Table: Minimum and Maximum Input Length for Deprecated Token Types
3.5.1 - Calculating Token Length
The Calculating Token Length process calculates the number of tokens and shows how text is divided into tokens.
For a Numeric token type, non-numeric values are considered as delimiters. The unsupported characters will be treated as delimiters and left un-tokenized. This occurs when the input value does not contain tokenizable characters with the selected token type.
The number of characters to tokenize is calculated as described on the following image:

If the input value does not contain characters to tokenize, then it is considered a zero-length token. The tokenization of a zero-length input value will not produce an error during the tokenization, and input value will be returned as output.

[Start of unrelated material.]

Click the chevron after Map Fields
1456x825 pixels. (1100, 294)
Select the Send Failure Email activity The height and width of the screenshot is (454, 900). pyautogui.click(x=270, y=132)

If the input value has at least one character and short data tokenization is enabled, then the source data can be tokenized. If short data tokenization is not enabled, then the source data will be returned as it is. Alternatively, an appropriate error will appear due to tokenization.
For more information on short data tokenization, refer to Short Data Tokenization.

If the input value contains more characters than the maximum for tokenization, then the value of tokenization is considered too long. The tokenization process provides an appropriate error message.

If the input value has a sufficient number of characters, the tokenization process is successful. This occurs when the character count falls between the minimum and maximum settings.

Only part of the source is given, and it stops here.